Le tri reste un problème
Le choix d'augmenter la TGAP de manière douce est défendable car il faut que tout le système puisse s'adapter et notamment les collectivités qui ne peuvent pas supporter une augmentation brutale de ces charges. Des mesures radicales comme au Royaume Uni où la TGAP va passer de 48£/tonne cette année à 80£/tonne dans trois ans ou encore comme au Luxembourg où les décharges sont à 175€/tonne.
Dans le cas de la France, si de telles mesures étaient prises, on aurait de toute manière du mal à trier en amont car la majorité des plateformes existantes ne sont plus ou moins que des stations de transfert de déchets où, au-delà du manque de formation des trieurs, le peu d'espace ne permet pas d'organiser le tri de manière efficiente. De plus, les investissements pour abaisser les coûts de tri, qui constituent le dernier paramètre sur lequel on peut jouer sont lourds et en période de crise, ceux-ci sont difficiles même avec les aides publiques.

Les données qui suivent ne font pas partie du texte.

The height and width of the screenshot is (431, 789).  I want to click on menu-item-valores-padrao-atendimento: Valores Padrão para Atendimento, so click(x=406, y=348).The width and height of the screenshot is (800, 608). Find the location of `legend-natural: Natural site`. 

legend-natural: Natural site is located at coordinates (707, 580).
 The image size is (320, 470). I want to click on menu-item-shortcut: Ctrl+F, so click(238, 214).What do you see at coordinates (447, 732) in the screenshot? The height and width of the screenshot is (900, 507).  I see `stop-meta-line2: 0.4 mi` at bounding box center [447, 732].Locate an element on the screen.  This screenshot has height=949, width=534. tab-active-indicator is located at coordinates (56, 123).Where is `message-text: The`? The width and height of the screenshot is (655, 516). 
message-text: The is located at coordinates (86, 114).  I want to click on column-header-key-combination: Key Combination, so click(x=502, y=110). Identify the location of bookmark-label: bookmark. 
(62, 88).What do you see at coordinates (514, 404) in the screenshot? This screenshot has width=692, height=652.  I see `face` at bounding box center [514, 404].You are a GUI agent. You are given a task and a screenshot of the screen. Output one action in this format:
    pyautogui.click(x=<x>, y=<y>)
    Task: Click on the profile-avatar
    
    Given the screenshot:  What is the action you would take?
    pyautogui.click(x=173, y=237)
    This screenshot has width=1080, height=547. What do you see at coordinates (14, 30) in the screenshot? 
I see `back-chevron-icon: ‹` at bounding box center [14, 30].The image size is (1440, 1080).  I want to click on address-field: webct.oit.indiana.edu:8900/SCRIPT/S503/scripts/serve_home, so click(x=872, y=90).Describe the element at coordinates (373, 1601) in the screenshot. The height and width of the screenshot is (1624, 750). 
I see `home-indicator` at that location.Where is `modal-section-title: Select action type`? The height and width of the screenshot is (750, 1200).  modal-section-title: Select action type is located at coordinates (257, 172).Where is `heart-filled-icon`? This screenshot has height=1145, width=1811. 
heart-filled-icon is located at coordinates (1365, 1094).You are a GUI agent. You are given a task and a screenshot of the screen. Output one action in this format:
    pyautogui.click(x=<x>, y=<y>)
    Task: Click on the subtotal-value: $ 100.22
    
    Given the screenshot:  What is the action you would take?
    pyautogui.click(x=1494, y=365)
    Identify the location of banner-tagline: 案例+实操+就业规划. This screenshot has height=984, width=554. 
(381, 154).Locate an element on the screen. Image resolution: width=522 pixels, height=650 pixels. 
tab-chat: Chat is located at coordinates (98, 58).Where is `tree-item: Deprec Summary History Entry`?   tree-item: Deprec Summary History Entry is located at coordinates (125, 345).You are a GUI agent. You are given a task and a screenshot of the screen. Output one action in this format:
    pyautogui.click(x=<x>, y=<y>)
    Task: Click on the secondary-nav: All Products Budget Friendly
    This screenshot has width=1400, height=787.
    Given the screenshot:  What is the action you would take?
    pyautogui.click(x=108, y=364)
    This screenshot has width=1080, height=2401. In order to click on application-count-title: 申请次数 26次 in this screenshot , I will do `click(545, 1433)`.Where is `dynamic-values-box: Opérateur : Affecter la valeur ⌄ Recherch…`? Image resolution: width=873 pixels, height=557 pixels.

Des stratégies à court et long terme
En définitive la question est complexe mais ce n'est pas pour cela qu'il ne faut pas se fixer d'objectifs ambitieux. Tout d'abord, il est peut être nécessaire de distinguer les déchets des ménages qui sont peu valorisables, sauf ceux qui ont fait l'objet d'un tri en amont, des déchets des entreprises. Ces derniers sont valorisables en très grande majorité et il est avantageux pour l'entreprise de participer à l'effort de tri, celui-ci permettant d'atteindre un coût global inférieur à l'enfouissement. Ce prix d'enfouissement est d'ailleurs la principale clef et l'attitude des opérateurs vis-à-vis de la manière dont ils gèrent leur patrimoine influencera de manière forte les taux de valorisation. Alors que certains ont stratégiquement choisi de jouer le long terme et de muter progressivement vers un autre mode de gestion, d'autres préfèrent jouer la carte du court terme en courant après les tonnages en les faisant même bouger sur des distances inacceptables. Il est d'ailleurs étonnant que cette différence d'attitude ne se retrouve pas dans la manière de communiquer sur les performances environnementales de l'entreprise, mais tout le monde ne doit pas avoir la même compréhension du respect de l'environnement.
Jean-Yves Burgy, gérant de Recovering, société d'expertise et de conseil dans le montage et le développement de filières de valorisation des matériaux.